Task instructions: The full listing is to be returned exactly as given, but without pictures.

Given data:
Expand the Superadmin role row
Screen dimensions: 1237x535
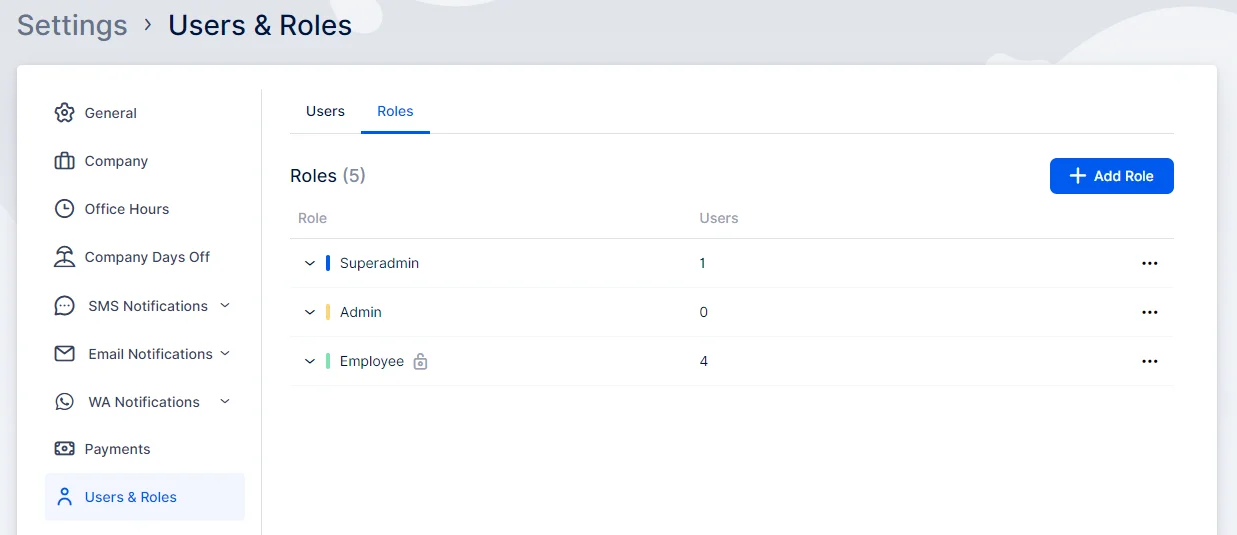310,263
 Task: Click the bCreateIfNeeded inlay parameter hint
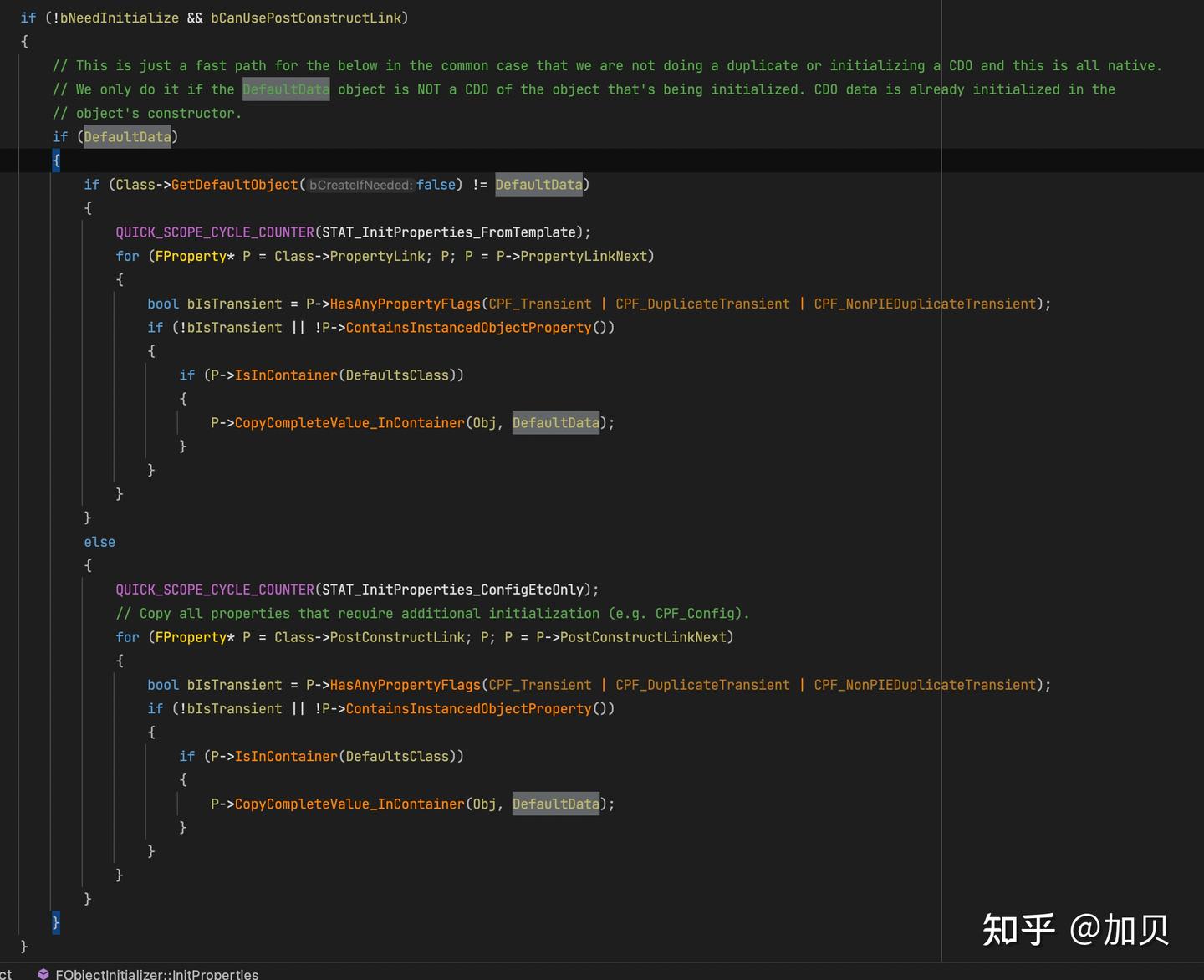[x=360, y=185]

Written solution:
Expand the Superadmin role row
Screen dimensions: 1237x535
310,263
 Task: Click the bCreateIfNeeded inlay parameter hint
[x=360, y=185]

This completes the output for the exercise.